┌──

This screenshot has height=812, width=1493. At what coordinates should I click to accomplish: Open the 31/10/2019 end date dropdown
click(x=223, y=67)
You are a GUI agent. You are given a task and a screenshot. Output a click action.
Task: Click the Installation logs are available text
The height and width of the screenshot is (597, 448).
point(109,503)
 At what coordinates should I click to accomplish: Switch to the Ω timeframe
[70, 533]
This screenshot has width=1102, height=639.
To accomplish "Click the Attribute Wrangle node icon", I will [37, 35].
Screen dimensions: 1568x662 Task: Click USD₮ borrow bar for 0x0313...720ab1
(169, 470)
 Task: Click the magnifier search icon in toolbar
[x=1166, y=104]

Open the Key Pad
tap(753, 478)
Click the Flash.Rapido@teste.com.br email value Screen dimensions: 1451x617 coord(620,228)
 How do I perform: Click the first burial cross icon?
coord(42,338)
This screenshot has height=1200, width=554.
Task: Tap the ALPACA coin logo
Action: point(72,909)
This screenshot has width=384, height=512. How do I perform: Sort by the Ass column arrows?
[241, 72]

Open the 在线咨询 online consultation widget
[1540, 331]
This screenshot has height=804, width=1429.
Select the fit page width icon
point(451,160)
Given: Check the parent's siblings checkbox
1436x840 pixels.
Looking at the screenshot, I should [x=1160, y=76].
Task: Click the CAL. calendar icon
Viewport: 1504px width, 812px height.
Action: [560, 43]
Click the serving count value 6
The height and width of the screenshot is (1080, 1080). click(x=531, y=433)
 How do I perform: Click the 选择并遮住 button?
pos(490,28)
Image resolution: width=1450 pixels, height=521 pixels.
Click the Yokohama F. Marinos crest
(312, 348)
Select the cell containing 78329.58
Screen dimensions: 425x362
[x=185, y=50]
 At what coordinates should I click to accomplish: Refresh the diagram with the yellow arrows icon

└──

:: Exercise objective ::
Could you retype exactly the lines from the one containing "1436x840 pixels." through the final line of the data above, and no others?

:: Answer space ::
1436x840 pixels.
Looking at the screenshot, I should [x=1160, y=76].
Task: Click the CAL. calendar icon
Viewport: 1504px width, 812px height.
Action: [560, 43]
Click the serving count value 6
The height and width of the screenshot is (1080, 1080). click(x=531, y=433)
 How do I perform: Click the 选择并遮住 button?
pos(490,28)
Image resolution: width=1450 pixels, height=521 pixels.
Click the Yokohama F. Marinos crest
(312, 348)
Select the cell containing 78329.58
Screen dimensions: 425x362
[x=185, y=50]
 At what coordinates should I click to accomplish: Refresh the diagram with the yellow arrows icon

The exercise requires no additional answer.